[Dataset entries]
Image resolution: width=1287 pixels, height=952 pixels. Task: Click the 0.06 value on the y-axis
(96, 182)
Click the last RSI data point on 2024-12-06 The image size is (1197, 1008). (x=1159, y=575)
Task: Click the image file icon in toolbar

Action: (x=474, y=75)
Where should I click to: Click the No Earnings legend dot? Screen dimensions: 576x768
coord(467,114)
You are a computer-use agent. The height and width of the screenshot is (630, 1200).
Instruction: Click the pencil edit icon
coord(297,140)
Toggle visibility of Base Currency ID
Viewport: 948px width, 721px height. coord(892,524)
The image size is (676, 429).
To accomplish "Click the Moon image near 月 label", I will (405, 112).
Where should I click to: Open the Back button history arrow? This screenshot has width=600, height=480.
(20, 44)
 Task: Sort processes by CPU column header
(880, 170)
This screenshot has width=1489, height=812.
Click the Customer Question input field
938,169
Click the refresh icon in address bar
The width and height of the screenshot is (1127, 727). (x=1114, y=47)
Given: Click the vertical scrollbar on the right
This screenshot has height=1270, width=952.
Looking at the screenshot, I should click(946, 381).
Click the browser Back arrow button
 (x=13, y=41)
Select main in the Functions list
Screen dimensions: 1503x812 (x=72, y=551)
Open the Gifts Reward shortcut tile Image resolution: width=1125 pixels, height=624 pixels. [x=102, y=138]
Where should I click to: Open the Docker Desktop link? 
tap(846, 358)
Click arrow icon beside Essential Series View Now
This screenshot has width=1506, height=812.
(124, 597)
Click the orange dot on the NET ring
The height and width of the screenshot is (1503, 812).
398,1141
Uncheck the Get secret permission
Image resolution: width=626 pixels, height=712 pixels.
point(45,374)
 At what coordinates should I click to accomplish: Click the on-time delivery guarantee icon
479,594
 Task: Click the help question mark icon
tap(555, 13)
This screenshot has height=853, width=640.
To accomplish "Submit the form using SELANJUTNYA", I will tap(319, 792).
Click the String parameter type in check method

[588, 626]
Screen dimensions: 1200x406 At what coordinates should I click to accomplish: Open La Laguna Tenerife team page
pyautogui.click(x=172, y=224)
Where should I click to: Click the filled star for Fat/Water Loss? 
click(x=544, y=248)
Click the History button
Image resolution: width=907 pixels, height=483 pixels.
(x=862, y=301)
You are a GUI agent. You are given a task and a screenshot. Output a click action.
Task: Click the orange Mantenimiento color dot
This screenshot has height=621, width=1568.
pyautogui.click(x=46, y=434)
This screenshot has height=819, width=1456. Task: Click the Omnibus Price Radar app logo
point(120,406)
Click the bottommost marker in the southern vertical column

__Your assignment__
Every line that contains "will" should be copied out of the data.

__Expected answer__
To accomplish "Click the Moon image near 月 label", I will (405, 112).
To accomplish "Submit the form using SELANJUTNYA", I will tap(319, 792).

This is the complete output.